Un témoin clé raconte la nuit du drame dans l'affaire Kubilay Kaan Kundakçı : une défense en une phrase d'Alaattin Kadayıfçıoğlu
Lors du procès du footballeur amateur Kubilay Kaan Kundakçı, tué à Ümraniye, le témoin Yalçınay Yıldız a livré son récit de la nuit des faits.
La deuxième audience du procès concernant le meurtre du footballeur amateur de 21 ans, Kubilay Kaan Kundakçı, s'est tenue devant la 27e cour d'assises d'Anadolu. Sept accusés, dont 6 sont en détention provisoire, parmi lesquels Aleyna Kalaycıoğlu et Alaattin Kadayıfçıoğlu, ont comparu à nouveau devant le tribunal.
Au cours de l'audience, outre les déclarations des accusés, les témoignages cruciaux concernant la nuit du drame ont été consignés. Le témoin Yalçınay Yıldız a raconté à la cour les appels téléphoniques échangés entre les parties avant l'incident, ainsi que le moment de l'attaque armée qui a suivi.
Il a été rapporté qu'une tension a également éclaté dans les couloirs du palais de justice avant l'audience. Selon une publication du journaliste Emrullah Erdinç, une dispute a éclaté entre Cemil Kundakçı, le père de Kubilay Kaan Kundakçı, et le témoin Yalçınay Yıldız ; les parties ont été calmées grâce à l'intervention des personnes présentes.
Prenant la parole au tribunal, Ülker Kundakçı, la mère de Kubilay Kaan Kundakçı, a exprimé son indignation face aux accusés, affirmant qu'elle ne croyait pas que l'événement s'était déroulé tel qu'il était décrit. Mme Kundakçı a déclaré : « Chacun raconte une version différente. On tire de l'extérieur, et personne ne dit 'stop'. »
LE TÉMOIN RACONTE LA NUIT DU DRAME
Le témoin Yalçınay Yıldız a expliqué qu'ils devaient retrouver Aleyna Kalaycıoğlu au studio et qu'ils avaient demandé à Kubilay Kaan Kundakçı de les y conduire. Yıldız a raconté qu'à ce moment-là, une conversation a eu lieu concernant le fait qu'Aleyna Kalaycıoğlu avait quelqu'un dans sa vie, que Vahap Canbay pleurait et que Kubilay avait pris le téléphone en disant : « Grande sœur, je veux vous réconcilier. »

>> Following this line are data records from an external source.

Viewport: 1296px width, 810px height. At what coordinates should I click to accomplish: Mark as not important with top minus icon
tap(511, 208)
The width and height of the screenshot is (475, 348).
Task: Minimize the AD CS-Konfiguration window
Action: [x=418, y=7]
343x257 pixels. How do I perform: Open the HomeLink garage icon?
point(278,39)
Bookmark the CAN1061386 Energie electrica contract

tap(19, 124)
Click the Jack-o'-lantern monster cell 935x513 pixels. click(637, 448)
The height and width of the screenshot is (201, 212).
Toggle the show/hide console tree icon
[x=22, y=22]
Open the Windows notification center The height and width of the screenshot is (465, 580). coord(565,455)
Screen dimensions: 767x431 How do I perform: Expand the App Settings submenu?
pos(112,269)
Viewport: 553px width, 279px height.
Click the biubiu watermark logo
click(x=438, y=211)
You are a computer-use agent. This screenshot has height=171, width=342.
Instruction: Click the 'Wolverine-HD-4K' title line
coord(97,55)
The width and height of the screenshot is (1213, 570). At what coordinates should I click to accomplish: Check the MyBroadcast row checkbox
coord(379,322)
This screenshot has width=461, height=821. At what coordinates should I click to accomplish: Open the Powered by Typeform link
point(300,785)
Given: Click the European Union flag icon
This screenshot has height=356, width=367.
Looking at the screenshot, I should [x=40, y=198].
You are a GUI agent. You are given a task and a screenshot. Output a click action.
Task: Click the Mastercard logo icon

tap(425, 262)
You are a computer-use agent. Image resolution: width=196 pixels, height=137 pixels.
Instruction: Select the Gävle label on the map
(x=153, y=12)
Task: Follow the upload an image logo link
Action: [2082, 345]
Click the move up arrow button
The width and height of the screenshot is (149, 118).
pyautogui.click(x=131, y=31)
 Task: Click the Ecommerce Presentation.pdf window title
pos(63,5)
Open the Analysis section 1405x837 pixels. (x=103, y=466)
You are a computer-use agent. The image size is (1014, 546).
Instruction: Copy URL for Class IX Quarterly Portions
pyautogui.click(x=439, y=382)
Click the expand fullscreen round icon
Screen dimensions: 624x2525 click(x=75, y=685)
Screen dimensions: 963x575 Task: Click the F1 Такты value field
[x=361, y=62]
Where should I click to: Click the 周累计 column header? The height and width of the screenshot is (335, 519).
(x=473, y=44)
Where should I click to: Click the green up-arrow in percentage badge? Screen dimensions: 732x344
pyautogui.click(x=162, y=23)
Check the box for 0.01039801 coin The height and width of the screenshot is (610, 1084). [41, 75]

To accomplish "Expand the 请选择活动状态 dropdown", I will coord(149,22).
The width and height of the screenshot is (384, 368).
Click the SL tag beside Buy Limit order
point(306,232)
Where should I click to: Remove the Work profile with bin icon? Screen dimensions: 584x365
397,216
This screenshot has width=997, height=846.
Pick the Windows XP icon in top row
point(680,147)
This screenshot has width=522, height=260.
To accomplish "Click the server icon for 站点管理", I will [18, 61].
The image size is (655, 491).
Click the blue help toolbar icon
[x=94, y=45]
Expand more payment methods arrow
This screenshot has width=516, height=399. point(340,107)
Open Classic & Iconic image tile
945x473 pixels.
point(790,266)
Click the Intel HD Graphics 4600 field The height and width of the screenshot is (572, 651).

Yıldız a indiqué qu'ils se sont rendus au studio mais qu'ils n'ont pas été autorisés à entrer, précisant qu'ils ont ensuite discuté par téléphone avec Aleyna Kalaycıoğlu. Selon les déclarations de Yıldız, Kalaycıoğlu a demandé qui était avec lui ; Yıldız a répondu : « Il y a Kubilay. »
Décrivant le moment de l'incident, Yıldız a déclaré qu'un véhicule équipé d'un gyrophare est arrivé peu après : « Au début, nous avons cru qu'un député arrivait. Une personne en t-shirt blanc est descendue du véhicule et a frappé à la vitre. » Yıldız a précisé avoir ensuite vu une arme dans la main droite de cette personne.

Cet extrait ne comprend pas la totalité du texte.